Back in February this year, in an article named, “FxWirePro: Sell Nikkei 225 1:3 risk reward ratio”, available at https://www.econotimes.com/FxWirePro-Sell-Nikkei-225-13-risk-reward-ratio-1158298 , we suggested going short in Nikkei225 (JPN225) as we expected the bullish tide of past decade (almost) to finally change. We also highlighted several reasons for the bearish outlook;

  • The rates are moving higher, especially in the United States. A weaker dollar is likely to add to it. A higher risk-free rate in treasuries means higher cost of capital for stocks and higher discounting rate for equity analysts.
  • The recent reports published by the U.S. Commerce Department with regard to Aluminum and Steel imports show just how serious the Trump administration is in curbing the trade deficit of the United States. Check out the reports at Commerce.gov
  • In addition to that, it is quite clear that the course of monetary policy has changed with more and more central banks signaling a shift.

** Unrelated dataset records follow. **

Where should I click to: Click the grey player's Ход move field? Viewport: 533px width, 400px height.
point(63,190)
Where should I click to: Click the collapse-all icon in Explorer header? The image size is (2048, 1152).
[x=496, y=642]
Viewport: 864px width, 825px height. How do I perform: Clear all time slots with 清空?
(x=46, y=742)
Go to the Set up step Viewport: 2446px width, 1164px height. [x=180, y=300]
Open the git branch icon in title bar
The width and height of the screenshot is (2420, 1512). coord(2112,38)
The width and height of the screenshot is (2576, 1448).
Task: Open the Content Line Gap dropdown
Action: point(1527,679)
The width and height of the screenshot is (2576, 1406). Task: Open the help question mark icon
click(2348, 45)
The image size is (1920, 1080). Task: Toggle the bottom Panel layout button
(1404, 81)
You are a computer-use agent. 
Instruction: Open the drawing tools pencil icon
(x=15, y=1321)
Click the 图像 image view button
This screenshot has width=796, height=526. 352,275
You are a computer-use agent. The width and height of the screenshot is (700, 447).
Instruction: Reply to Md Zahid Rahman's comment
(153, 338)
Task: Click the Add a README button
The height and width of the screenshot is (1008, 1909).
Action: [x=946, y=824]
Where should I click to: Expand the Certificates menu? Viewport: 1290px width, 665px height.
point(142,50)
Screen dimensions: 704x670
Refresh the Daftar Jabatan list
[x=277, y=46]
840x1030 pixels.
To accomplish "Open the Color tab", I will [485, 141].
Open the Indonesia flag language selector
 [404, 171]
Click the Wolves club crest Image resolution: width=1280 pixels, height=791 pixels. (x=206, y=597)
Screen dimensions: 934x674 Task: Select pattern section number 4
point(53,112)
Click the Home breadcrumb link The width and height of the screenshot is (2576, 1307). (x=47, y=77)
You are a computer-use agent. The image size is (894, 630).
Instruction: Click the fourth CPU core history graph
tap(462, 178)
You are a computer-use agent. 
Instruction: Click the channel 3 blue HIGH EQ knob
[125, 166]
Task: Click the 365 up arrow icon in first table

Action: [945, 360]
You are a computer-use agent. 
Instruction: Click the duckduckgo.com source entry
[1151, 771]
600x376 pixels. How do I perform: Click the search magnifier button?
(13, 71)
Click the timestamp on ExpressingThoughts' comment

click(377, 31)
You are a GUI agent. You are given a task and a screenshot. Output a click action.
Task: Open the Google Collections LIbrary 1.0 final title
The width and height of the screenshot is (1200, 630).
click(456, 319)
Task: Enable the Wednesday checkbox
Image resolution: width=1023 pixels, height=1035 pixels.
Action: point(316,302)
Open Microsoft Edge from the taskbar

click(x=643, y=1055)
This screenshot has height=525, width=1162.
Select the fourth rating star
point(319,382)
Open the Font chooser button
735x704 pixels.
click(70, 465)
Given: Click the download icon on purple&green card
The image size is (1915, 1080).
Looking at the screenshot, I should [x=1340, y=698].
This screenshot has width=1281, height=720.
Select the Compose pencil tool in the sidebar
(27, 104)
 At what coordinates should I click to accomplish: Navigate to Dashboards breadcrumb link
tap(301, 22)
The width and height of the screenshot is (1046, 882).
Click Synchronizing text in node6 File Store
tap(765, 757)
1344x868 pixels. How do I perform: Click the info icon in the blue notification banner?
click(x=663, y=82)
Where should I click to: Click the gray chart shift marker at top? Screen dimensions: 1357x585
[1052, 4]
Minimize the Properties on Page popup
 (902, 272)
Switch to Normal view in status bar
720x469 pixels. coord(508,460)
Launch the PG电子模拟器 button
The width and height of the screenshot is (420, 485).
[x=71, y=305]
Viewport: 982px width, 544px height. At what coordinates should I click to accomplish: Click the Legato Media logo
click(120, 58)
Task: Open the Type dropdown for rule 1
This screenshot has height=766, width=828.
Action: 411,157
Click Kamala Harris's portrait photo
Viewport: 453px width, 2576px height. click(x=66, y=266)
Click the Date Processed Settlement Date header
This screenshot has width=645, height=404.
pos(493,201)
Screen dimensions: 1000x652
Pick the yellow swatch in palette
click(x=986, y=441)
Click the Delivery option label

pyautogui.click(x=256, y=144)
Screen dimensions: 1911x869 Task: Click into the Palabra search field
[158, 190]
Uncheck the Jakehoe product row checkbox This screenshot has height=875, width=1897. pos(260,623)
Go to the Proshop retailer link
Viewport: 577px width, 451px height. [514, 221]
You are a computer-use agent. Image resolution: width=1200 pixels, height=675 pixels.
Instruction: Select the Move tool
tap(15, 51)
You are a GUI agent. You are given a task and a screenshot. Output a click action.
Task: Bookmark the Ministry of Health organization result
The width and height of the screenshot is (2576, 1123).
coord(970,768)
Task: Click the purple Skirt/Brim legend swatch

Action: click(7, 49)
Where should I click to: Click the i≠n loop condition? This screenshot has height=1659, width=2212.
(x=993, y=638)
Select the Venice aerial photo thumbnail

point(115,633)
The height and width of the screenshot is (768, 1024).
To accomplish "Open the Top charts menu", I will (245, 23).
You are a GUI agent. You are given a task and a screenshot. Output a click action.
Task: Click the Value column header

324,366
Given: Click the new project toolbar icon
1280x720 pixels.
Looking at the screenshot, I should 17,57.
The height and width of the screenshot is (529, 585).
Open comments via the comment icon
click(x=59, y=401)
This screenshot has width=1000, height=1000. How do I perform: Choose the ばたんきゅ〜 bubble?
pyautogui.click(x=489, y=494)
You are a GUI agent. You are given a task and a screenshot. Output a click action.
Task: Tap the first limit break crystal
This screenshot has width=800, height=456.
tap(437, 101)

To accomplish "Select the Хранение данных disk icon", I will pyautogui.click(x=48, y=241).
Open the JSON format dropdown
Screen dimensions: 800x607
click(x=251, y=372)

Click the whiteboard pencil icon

And recently, President Trump asked the Commerce Department to make a national security probe in auto and auto parts import, which is beneficial to our outlook as Japan is the second biggest car exporter in the world and the United States is the biggest importer.

In a follow-up review, we have urged our readers to maintain short positions and added the following interim targets.
 

Target 1 - 20030

Target 2 - 19570

Target 3 - 17450

Target 4 - 16080

In this review, we would like to urge readers to add additional short positions in Nikkei225 (JPN225) at the current rate of 22149 (JPN225).